Commonly assigned U.S. patent application Ser. No. 12/421,325 describes apparatus and methods for recovering hydrocarbonaceous and additional products from nonrubilized oil shale and oil/tar sands. The method comprises the steps of forming a hole in a body of nonrubilized oil shale or sand, positioning a gas inlet conduit into the hole, and introducing a heated, pressurized processing gas into the hole through the inlet, thereby creating a nonburning thermal energy front sufficient to convert kerogen in oil shale or bitumen in oil sand to hydrocarbonaceous products. The processing gas and hydrocarbonaceous products are withdrawn as effluent gas through the hole, and a series of condensation steps are performed on the effluent gas to recover various products.
In the preferred embodiment, a negative pressure relative to the well inlet pressure is maintained to ensure positive flow of the combustion and product gases, this is performed by a method of blowers on the front and or back side of the well and the removal of mass during the condensation steps. Also in the preferred embodiment, one or more initial condensation steps are performed to recover crude-oil products from the effluent gas, followed by one or more subsequent condensation steps to recover additional, non-crude-oil products from the effluent gas. In conjunction with oil/tar sands, the method includes the step of providing an apertured sleeve within the hole to limit excessive in-fill.
In accordance with the above-referenced application, a basic system for recovering hydrocarbonaceous and other products from a hole drilled in nonrubilized oil shale and oil/tar sands comprises a combustor for heating and pressurizing a processing gas, a gas inlet conduit for introducing the processing gas into the hole to convert kerogen in oil shale or bitumen in oil sand into hydrocarbonaceous products, and a gas outlet conduit for withdrawing the processing gas and hydrocarbonaceous products from the hole. Through the use of multiple condensation steps to recover non-crude products, negative down-well pressure to fine-tune extraction parameters, and carbon sequestration techniques, the disclosed apparatus and methods are significantly more ‘environmentally friendly’ when compared to previous approaches.
Nevertheless, environmental issues remain. In particular, groundwater vulnerability, hazards, and protection will always be major concerns relating to current surface retorting or other in situ recovery oil shale operations. Much of Colorado, Wyoming and Utah—where large oil shale and sands deposits are present—have very limited water resources. Groundwater is the major source for drinking, irrigation and other uses. Present water consumption exceeds natural replenishment. Recently water pollution problems have placed an additional strain on scarce water resources.

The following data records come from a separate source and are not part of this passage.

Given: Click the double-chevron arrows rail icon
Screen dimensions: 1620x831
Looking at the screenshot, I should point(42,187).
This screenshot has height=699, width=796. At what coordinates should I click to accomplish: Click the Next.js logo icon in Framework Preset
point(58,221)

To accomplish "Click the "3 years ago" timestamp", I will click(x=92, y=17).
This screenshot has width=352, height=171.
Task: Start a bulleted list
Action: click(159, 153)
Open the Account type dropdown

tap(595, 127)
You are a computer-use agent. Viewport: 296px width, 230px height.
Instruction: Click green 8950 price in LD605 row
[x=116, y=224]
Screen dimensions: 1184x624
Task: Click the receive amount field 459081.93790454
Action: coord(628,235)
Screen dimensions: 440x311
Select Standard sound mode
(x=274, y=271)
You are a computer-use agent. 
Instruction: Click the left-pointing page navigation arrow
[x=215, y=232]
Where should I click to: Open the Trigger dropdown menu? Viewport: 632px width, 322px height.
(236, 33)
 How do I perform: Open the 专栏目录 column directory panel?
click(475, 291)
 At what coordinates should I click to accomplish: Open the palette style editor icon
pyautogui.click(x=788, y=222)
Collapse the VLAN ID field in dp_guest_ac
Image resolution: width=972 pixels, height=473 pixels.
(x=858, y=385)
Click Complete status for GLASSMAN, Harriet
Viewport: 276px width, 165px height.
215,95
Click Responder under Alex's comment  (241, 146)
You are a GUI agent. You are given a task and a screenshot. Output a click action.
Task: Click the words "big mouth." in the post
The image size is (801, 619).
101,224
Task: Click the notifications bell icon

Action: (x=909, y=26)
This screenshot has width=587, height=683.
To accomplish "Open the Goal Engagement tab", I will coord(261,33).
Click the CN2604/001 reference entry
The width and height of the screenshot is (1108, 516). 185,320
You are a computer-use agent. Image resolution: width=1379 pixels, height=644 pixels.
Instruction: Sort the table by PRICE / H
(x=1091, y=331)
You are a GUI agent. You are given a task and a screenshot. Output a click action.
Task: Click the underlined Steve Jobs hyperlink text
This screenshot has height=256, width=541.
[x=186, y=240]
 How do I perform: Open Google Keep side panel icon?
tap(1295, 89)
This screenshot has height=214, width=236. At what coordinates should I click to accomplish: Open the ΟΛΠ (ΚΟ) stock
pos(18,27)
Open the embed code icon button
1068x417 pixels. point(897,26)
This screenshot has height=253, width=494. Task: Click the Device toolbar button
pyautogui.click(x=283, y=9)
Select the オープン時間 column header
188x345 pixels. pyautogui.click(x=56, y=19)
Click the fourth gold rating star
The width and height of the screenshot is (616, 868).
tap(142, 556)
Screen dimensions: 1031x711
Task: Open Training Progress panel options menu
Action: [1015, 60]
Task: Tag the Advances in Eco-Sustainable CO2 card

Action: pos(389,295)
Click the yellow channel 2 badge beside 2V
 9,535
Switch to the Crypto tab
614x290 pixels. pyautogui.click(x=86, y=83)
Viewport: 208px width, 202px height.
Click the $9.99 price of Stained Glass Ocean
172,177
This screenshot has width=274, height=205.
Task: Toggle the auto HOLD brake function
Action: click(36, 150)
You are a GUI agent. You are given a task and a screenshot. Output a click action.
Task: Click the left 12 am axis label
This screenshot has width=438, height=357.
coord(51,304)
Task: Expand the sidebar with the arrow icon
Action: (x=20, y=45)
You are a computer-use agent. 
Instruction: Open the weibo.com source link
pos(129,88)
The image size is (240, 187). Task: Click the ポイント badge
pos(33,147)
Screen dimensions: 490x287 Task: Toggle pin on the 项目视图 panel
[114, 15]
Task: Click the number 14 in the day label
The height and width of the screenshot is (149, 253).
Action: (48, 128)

Other in situ processes offer a very attractive proposition because of they reduce standard surface environmental problems, but some of these processes involve potentially significant environmental costs to aquifers. These methods can cause groundwater contamination because the hydraulic conductivity of the remaining spent shale increases and allows groundwater to flow through and leach salts, arsenic, selenium, other metals and volatile and aromatic organic contaminates into the aquifer. Some companies are enhancing groundwater contamination potential by performing massive subsurface rubilization efforts and or using high pressure induction processes which cannot be controlled and ultimately lead to groundwater contamination potential. Processing of oil shale and sands has over seventy years of serious application mostly ex situ—surface retorting, not many companies that develop these or similar resources have successfully deployed technologies to protect groundwater.
Shell, a major participant in oil shale development, attempts to solve the problem by erecting an “ice wall” around their production wells. The ice wall is a 30-feet-thick frozen barrier that extends from the surface to 1,700 feet below the ground and prevents both groundwater from seeping in and chemicals and contaminants from seeping out. The wall is pumped full of an ammonia-based coolant and takes about eighteen (18) months for the adjacent water and rock to freeze to −60° F. to create the massive ice wall. This method is very expensive to maintain and involves very large power inputs and doesn't address the potential post barrier contamination problems and has had failure problems which can result in no effective protection. Other companies are trying avoidance. For example, American Shale Oil is targeting specific layers of oil shale in order to avoid contact with groundwater. This approach limits the application of their technology to only a few locations.